▶ [The task]
Set down the material exactly as given, please, from its first line through the line that includes "upsell (25, 144)".

▶ [Record excerpts]
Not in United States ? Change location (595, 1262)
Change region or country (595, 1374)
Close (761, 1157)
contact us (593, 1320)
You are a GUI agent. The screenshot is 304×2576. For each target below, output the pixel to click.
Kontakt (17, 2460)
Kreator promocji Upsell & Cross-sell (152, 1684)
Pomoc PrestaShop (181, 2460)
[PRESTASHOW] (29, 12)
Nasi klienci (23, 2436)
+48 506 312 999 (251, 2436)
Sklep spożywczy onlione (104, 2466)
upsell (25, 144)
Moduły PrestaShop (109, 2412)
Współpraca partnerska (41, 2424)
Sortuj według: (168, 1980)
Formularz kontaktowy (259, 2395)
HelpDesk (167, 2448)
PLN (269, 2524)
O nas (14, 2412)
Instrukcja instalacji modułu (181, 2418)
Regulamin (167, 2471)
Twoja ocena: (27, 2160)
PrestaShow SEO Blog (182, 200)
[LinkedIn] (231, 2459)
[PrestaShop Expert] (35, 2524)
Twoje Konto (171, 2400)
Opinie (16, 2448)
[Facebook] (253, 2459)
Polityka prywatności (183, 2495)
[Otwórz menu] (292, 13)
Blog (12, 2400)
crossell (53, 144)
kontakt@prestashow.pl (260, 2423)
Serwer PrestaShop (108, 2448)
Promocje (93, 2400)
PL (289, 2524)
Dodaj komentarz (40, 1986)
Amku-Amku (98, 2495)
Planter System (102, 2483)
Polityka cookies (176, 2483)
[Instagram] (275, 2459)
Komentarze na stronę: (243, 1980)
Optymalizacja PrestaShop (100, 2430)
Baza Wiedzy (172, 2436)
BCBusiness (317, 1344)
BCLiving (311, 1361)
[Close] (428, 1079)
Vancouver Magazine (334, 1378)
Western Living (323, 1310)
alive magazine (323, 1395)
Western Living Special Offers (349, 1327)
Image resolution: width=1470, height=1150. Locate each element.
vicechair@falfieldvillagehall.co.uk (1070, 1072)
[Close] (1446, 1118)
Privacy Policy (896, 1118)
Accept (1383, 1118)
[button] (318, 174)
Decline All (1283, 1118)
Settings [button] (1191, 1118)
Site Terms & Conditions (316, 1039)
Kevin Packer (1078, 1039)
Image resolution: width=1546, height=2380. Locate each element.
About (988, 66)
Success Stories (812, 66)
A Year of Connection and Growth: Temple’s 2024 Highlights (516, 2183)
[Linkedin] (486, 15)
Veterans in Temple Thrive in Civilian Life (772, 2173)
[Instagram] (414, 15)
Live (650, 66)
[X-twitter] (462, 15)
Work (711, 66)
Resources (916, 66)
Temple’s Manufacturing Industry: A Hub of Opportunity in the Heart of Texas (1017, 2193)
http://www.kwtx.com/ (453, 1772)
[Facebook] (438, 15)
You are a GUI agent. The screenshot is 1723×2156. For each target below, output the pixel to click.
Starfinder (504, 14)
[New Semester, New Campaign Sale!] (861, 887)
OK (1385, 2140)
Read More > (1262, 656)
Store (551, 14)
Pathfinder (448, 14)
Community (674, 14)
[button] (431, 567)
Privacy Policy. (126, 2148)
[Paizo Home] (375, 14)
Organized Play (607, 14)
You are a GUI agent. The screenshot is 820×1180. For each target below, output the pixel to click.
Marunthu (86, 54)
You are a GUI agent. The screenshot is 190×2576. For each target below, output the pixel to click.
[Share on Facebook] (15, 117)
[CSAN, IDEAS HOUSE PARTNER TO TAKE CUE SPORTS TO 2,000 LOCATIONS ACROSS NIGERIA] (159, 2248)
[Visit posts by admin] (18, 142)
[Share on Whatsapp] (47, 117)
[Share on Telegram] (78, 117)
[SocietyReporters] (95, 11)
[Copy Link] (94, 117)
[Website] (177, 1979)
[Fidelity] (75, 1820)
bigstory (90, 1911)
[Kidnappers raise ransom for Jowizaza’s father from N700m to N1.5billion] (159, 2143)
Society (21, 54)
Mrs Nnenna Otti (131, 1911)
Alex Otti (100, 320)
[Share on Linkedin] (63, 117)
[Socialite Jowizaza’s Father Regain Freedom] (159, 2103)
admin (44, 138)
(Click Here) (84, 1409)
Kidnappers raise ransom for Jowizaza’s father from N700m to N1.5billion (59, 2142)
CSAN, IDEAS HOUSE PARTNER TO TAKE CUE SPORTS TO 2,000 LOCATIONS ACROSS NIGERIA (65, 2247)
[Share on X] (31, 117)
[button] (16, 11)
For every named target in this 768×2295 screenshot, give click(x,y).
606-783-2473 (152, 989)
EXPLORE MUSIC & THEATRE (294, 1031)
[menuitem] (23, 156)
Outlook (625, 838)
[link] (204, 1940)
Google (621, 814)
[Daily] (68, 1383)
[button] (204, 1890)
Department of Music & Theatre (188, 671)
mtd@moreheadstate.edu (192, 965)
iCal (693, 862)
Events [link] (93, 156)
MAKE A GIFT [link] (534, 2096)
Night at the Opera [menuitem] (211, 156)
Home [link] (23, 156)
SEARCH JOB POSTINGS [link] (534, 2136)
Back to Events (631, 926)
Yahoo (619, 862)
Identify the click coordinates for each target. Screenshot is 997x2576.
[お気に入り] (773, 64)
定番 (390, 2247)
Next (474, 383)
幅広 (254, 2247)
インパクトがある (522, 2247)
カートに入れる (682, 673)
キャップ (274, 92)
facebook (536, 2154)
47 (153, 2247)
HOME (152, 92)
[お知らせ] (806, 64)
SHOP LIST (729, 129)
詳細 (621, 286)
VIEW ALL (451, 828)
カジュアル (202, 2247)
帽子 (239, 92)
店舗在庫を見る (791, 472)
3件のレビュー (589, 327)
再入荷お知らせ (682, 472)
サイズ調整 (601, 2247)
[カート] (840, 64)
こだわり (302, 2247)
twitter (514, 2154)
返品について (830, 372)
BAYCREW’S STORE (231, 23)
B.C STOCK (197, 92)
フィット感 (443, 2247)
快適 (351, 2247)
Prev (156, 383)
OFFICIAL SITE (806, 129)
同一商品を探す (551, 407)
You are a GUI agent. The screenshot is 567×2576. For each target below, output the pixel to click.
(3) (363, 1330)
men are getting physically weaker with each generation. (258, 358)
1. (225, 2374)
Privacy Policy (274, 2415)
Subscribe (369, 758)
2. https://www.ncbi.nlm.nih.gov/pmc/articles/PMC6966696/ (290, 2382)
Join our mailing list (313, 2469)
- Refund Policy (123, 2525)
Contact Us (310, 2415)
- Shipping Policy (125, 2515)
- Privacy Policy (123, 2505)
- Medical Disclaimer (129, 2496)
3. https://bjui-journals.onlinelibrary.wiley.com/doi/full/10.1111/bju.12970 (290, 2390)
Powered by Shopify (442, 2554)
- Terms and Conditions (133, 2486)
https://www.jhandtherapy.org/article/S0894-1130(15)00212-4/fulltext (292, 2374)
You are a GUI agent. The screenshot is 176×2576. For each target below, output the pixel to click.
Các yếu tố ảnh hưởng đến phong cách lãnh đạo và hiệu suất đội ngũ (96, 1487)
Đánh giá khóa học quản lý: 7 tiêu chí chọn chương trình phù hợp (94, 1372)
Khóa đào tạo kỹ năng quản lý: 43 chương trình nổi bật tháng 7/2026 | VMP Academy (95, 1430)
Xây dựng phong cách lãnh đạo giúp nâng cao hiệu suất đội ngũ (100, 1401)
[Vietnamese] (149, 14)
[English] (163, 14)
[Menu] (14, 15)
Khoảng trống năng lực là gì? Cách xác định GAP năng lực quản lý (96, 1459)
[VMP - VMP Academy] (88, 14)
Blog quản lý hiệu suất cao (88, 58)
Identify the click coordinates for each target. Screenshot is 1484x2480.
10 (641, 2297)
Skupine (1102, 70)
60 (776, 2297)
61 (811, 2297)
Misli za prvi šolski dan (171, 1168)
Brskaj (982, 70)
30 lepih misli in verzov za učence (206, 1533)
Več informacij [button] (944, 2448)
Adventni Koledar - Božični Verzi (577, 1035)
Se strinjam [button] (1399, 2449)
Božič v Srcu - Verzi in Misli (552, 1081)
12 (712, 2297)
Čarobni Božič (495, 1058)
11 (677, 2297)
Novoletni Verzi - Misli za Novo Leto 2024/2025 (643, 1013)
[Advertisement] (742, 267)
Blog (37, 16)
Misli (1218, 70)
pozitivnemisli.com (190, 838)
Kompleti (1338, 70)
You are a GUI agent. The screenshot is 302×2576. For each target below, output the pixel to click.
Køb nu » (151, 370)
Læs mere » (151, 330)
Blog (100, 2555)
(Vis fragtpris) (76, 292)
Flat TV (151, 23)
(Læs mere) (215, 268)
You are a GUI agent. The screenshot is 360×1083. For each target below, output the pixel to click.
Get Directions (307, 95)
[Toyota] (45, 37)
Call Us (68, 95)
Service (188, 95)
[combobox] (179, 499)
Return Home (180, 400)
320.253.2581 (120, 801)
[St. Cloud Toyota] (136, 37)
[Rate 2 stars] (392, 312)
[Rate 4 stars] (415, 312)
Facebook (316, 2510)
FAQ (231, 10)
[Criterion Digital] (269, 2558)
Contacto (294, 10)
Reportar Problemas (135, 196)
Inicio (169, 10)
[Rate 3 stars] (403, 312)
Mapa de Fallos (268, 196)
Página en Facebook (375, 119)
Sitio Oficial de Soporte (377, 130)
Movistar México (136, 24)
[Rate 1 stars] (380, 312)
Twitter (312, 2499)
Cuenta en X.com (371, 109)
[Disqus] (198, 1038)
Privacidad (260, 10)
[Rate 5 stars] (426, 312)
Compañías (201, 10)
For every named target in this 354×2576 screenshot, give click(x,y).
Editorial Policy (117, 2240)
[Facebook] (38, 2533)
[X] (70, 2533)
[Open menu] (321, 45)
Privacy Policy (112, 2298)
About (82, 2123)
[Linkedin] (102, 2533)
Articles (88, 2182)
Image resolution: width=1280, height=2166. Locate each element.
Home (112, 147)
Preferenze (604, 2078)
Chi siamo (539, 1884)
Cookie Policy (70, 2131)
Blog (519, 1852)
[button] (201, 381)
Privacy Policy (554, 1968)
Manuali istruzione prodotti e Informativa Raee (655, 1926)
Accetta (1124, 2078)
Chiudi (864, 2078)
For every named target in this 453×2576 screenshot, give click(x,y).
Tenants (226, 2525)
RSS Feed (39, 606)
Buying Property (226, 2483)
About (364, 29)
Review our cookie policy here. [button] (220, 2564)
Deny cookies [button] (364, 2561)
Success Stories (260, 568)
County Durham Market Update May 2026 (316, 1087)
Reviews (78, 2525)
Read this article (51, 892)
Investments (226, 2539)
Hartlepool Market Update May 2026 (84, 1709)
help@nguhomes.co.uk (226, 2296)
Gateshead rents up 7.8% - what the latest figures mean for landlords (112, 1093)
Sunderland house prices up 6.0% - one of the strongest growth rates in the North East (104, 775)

▶ [Task result]
Not in United States ? Change location (595, 1262)
Change region or country (595, 1374)
Close (761, 1157)
contact us (593, 1320)
You are a GUI agent. The screenshot is 304×2576. For each target below, output the pixel to click.
Kontakt (17, 2460)
Kreator promocji Upsell & Cross-sell (152, 1684)
Pomoc PrestaShop (181, 2460)
[PRESTASHOW] (29, 12)
Nasi klienci (23, 2436)
+48 506 312 999 (251, 2436)
Sklep spożywczy onlione (104, 2466)
upsell (25, 144)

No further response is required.